_What you should do_. Extract the passage starting at "What happens if" and ending at "the block chain." from the mailing-list reply about single-spend signatures below, copying it word for word.

··· Excerpt to read ···

On September 8, 2023 3:27:38 PM HST, ZmnSCPxj via bitcoin-dev 
<bitcoin-dev@lists.linuxfoundation.org> wrote:
>Now, suppose that participant A wants B to be assured that
>A will not double-spend the transaction.
>Then A solicits a single-spend signature from the actuary,
>getting a signature M:
>
>    current state                  +--------+----------------+
>    ---------+-------------+       |        | (M||CSV) && A2 |
>             |(M||CSV) && A| ----> |  M,A   +----------------+
>             +-------------+       |        | (M||CSV) && B2 |
>             |(M||CSV) && B|       +--------+----------------+
>             +-------------+
>             |(M||CSV) && C|
>    ---------+-------------+
>
>The above is now a confirmed transaction.

Good morning, ZmnSCPxj.

What happens if A and M are both members of a group of thieves that control a 
moderate amount of hash rate?  Can A provide the "confirmed transaction" 
containing M's sign-only-once signature to B and then, sometime[1] before the 
CSV expiry, generate a block that contains A's and M's signature over a 
different transaction that does not pay B?  Either the same transaction or a 
different transaction in the block also spends M's fidelity bond to a new 
address exclusively controlled by M, preventing it from being spent by another 
party unless they reorg the block chain.

··· Listing ···

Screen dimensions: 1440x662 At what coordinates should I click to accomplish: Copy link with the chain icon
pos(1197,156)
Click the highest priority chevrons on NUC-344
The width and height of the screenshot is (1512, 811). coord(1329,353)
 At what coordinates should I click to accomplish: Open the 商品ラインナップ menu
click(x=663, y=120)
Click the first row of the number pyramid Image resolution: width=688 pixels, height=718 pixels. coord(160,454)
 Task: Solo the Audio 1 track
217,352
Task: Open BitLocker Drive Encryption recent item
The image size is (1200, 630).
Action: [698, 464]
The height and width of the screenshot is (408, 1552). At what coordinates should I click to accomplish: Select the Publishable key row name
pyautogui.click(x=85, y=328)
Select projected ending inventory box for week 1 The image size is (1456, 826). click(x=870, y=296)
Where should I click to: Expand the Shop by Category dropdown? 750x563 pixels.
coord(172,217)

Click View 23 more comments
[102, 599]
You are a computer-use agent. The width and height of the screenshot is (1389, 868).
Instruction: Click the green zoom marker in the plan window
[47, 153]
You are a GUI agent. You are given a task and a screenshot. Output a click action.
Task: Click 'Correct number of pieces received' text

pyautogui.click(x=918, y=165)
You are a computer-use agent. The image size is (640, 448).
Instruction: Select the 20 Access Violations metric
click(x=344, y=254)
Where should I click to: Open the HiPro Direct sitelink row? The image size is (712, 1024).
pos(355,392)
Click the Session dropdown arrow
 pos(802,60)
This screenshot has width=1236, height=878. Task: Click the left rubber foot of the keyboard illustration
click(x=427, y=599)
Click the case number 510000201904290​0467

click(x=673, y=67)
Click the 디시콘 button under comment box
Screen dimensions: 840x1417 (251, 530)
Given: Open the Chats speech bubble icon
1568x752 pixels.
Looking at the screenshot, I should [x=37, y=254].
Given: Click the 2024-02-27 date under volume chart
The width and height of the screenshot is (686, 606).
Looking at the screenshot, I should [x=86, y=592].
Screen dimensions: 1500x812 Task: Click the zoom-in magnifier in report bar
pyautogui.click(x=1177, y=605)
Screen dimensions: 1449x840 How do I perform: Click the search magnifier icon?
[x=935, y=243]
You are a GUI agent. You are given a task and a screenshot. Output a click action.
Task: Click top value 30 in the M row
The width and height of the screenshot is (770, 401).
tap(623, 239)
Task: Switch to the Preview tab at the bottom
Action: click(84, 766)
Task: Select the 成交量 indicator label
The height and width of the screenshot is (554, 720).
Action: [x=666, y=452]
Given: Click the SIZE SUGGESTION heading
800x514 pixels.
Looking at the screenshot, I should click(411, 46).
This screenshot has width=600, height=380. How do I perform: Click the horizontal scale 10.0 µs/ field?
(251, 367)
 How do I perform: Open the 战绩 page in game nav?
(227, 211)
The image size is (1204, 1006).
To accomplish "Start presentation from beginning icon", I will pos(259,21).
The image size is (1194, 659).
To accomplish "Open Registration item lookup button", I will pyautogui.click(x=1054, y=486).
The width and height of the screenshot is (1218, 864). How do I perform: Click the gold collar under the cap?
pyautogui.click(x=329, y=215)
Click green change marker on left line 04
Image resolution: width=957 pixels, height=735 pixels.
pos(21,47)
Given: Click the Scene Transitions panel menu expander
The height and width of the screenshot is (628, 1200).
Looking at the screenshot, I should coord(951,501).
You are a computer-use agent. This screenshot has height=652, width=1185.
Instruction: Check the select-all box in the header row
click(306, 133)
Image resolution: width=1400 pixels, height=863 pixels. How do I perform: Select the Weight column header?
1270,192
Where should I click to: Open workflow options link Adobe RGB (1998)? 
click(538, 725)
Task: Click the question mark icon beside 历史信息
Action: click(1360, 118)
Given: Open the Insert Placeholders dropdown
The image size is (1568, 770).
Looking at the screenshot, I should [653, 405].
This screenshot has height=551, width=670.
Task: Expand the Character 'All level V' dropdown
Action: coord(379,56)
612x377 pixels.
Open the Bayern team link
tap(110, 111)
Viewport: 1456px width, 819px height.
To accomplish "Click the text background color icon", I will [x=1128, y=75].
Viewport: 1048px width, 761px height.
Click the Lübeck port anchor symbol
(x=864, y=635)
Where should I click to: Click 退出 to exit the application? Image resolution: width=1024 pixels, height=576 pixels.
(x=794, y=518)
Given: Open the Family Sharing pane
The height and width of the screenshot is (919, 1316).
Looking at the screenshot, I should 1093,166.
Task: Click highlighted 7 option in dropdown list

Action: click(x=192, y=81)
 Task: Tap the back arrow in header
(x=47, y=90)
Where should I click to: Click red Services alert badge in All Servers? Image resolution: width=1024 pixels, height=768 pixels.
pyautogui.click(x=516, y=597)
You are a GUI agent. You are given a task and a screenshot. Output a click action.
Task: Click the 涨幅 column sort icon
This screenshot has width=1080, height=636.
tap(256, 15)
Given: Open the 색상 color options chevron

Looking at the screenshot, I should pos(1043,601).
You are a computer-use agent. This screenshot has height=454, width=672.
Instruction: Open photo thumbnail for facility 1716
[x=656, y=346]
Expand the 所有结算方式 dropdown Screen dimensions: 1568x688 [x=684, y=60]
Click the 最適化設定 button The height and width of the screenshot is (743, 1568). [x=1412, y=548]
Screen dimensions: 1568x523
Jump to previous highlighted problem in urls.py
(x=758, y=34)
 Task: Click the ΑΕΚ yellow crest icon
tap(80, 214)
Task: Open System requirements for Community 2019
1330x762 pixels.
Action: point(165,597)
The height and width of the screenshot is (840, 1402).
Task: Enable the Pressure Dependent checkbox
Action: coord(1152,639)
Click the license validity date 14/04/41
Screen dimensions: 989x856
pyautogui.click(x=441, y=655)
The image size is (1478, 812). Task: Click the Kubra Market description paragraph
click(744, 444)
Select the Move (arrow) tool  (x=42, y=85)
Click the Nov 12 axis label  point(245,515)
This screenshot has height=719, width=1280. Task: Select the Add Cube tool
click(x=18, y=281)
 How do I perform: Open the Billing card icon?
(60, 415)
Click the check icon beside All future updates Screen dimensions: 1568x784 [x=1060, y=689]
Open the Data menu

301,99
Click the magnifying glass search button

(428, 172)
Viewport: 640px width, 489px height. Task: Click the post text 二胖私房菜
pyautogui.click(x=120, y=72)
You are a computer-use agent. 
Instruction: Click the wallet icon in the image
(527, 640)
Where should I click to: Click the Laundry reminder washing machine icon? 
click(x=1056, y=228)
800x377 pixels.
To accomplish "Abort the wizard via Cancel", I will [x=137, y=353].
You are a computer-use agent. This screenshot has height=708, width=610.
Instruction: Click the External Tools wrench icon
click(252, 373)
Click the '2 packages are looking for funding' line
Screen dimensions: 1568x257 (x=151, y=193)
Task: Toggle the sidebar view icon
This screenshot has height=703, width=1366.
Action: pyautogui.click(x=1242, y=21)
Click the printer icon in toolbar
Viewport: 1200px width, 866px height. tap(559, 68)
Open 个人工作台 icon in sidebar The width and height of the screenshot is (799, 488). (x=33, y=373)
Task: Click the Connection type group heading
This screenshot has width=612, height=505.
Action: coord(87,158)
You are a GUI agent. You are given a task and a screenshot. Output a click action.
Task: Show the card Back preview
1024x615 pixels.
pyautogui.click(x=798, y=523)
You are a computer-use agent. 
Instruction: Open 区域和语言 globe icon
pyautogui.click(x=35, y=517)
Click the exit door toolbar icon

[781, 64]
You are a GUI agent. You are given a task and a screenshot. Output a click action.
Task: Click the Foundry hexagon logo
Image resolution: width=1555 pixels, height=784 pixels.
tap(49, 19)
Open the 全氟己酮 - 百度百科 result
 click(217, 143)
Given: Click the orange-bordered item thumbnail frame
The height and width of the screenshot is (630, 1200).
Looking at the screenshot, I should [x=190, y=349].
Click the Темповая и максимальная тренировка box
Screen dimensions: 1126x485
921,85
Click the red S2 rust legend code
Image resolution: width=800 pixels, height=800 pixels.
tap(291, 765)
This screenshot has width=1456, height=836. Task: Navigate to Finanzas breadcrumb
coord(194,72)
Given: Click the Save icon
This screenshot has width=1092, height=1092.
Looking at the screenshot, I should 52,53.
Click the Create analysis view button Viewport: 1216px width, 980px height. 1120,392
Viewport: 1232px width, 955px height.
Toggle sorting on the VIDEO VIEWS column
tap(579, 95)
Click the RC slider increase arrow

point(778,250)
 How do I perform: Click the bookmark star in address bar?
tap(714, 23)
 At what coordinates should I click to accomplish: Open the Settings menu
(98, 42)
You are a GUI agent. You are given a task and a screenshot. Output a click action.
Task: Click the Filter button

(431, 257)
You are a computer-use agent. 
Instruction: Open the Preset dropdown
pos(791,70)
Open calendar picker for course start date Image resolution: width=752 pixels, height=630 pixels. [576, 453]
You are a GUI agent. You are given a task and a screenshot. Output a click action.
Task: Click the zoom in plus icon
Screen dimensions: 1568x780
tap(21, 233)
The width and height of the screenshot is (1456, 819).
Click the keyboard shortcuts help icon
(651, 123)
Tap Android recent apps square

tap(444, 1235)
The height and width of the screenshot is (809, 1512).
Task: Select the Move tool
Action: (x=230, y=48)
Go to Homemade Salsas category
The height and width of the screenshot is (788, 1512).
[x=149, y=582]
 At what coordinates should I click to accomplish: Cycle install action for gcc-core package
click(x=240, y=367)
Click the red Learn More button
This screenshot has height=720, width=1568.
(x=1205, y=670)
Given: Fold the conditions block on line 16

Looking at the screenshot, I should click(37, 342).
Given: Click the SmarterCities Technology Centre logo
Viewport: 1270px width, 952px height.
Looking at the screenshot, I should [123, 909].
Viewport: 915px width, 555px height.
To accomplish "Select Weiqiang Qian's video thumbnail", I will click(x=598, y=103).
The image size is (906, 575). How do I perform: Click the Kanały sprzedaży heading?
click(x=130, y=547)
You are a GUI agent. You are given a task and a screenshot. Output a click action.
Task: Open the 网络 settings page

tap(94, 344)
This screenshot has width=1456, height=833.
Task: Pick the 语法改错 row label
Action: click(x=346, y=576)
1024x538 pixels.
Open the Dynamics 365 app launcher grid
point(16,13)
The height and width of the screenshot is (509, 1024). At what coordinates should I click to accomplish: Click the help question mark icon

···

_Answer in full_.
What happens if A and M are both members of a group of thieves that control a 
moderate amount of hash rate?  Can A provide the "confirmed transaction" 
containing M's sign-only-once signature to B and then, sometime[1] before the 
CSV expiry, generate a block that contains A's and M's signature over a 
different transaction that does not pay B?  Either the same transaction or a 
different transaction in the block also spends M's fidelity bond to a new 
address exclusively controlled by M, preventing it from being spent by another 
party unless they reorg the block chain.